Randy Clark

No. 64, 66
- Positions: Center, tackle

Personal information
- Born: July 27, 1957 (age 69) Chicago, Illinois, U.S.
- Listed height: 6 ft 3 in (1.91 m)
- Listed weight: 260 lb (118 kg)

Career information
- High school: Prospect (Mount Prospect, Illinois)
- College: Northern Illinois
- NFL draft: 1980: 8th round, 215th overall pick

Career history
- Chicago Bears (1980)*; St. Louis Cardinals (1980–1986); New York Jets (1987)*; Atlanta Falcons (1987);
- * Offseason or practice squad member only

Career NFL statistics
- Games played: 94
- Games started: 58
- Fumble recoveries: 2
- Stats at Pro Football Reference

= Randy Clark (American football) =

American football player (born 1957)

Randall Byron Clark (born July 27, 1957) is an American former professional football player who was a center and tackle for eight seasons in the National Football League (NFL) with the St.
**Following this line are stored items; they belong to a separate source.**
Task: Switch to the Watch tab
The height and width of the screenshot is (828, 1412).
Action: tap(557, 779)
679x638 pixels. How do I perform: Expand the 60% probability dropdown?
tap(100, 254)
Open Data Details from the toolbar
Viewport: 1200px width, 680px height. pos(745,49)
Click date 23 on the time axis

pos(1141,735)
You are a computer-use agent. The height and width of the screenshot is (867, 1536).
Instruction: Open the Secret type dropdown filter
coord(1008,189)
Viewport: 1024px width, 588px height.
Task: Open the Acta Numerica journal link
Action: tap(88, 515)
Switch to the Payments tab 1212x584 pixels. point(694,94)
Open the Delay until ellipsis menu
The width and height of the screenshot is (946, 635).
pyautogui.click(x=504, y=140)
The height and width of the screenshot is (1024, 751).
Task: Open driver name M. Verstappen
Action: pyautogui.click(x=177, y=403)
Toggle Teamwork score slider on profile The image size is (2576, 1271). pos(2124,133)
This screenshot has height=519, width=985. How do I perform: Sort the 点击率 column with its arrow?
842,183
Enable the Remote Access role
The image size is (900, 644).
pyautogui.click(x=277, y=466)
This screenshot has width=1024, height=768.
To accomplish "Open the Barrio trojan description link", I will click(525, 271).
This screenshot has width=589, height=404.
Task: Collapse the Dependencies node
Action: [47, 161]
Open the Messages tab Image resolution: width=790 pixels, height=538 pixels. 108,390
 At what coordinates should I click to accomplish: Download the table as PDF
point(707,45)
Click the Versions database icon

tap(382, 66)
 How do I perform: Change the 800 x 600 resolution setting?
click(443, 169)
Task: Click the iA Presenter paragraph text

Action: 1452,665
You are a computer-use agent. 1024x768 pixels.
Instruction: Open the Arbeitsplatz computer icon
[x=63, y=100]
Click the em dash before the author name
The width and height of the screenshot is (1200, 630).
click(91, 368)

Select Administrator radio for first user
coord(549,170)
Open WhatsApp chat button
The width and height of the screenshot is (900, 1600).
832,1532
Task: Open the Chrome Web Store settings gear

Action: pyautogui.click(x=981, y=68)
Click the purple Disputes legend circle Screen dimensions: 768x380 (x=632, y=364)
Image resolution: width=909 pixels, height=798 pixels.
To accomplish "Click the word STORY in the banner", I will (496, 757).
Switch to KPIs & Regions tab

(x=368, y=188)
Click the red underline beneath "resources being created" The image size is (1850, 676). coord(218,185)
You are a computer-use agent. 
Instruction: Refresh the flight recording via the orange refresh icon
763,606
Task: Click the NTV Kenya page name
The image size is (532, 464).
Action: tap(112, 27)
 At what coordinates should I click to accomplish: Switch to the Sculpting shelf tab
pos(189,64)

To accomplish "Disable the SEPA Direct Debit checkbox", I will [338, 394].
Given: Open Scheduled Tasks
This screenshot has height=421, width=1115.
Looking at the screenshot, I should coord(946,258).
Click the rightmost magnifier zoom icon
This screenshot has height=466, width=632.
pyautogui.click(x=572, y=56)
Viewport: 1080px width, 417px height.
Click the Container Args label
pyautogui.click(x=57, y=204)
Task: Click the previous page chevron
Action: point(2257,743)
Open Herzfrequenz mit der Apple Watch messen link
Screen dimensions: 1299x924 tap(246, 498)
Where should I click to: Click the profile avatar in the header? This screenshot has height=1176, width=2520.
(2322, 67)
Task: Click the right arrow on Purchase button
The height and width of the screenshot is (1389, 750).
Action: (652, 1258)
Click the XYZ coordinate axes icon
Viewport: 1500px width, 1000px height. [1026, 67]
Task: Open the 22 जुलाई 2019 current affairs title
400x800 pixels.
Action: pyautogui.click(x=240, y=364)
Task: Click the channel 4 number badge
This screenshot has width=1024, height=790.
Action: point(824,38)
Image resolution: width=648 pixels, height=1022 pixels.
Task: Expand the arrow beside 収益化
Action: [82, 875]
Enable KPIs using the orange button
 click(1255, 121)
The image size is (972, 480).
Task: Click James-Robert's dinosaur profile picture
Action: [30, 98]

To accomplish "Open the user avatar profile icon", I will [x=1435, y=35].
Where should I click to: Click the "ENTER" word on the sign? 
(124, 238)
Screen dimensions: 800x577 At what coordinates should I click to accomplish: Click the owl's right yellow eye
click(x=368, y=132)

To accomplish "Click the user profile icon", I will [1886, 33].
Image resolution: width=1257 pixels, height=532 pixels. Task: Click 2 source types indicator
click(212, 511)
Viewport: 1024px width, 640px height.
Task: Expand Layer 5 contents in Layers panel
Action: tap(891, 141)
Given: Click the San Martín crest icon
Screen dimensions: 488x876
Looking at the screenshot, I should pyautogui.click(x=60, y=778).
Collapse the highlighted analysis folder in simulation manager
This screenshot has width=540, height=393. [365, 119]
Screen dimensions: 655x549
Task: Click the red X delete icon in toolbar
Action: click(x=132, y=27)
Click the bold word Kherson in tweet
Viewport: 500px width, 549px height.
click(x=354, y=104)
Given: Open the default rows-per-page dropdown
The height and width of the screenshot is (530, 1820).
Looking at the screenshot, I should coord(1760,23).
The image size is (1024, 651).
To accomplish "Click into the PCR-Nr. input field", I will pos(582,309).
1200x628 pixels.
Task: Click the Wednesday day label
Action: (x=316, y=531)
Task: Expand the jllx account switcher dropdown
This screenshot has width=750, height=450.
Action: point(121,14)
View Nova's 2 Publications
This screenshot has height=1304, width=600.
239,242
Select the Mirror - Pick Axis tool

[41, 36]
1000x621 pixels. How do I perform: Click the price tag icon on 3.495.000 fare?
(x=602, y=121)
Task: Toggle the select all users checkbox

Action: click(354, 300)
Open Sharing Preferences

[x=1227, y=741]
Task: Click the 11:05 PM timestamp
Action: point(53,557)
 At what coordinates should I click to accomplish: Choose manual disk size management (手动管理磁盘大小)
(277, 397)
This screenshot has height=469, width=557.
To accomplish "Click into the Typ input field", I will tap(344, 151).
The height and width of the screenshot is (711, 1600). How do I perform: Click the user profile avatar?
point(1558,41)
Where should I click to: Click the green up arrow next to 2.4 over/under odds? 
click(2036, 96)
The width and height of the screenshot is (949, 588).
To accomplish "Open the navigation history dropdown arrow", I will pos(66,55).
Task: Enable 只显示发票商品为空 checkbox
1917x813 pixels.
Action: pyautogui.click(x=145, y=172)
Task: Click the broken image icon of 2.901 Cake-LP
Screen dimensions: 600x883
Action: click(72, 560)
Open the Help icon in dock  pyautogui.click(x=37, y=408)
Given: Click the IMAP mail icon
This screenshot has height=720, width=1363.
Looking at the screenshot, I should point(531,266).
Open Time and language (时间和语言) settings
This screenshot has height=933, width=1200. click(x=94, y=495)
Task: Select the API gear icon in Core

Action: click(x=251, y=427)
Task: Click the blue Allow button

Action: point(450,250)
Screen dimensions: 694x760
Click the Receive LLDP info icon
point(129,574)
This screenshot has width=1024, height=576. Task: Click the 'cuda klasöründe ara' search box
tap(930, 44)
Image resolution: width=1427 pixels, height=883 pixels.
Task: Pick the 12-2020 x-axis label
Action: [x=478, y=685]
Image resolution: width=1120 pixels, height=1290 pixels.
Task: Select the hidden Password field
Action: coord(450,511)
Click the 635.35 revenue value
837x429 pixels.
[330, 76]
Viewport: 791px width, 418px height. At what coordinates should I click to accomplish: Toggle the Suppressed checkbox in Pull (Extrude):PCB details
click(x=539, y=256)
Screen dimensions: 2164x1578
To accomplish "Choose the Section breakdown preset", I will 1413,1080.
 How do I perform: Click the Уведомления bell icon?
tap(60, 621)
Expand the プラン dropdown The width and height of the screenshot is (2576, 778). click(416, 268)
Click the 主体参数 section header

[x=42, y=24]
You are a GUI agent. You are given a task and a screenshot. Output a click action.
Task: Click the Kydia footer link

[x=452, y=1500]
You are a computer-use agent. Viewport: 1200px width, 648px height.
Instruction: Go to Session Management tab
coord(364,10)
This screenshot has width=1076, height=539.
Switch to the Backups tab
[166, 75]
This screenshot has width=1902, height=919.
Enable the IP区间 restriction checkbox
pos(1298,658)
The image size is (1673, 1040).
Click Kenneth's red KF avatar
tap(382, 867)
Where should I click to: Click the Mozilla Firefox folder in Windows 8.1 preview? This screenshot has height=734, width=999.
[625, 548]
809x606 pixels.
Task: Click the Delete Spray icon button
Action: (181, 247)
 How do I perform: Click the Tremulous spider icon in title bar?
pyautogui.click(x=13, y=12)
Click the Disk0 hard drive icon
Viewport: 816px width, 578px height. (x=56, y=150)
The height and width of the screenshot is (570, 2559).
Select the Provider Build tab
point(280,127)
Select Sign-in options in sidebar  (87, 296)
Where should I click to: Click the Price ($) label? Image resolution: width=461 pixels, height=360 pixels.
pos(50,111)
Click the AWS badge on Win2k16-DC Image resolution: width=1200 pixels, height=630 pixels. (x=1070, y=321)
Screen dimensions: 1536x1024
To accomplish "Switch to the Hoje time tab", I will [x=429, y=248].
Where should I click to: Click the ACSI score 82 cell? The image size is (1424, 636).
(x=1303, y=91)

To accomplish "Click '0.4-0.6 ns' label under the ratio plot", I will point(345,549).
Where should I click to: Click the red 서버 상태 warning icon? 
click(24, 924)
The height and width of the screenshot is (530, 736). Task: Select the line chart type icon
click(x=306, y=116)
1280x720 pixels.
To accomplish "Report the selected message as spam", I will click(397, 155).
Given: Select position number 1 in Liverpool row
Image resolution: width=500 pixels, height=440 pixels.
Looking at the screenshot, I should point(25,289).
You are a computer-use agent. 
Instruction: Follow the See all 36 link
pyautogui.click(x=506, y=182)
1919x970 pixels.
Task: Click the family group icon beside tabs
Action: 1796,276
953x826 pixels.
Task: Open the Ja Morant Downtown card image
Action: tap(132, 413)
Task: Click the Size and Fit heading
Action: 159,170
Louis Cardinals and the Atlanta Falcons. He played college football for the Northern Illinois Huskies.

Clark's early career centered on the Chicago region. He played for Prospect High School in the suburb of Mt. Prospect, then at Northern Illinois University before being selected 215th overall by the Chicago Bears in the eighth round of the 1980 NFL draft.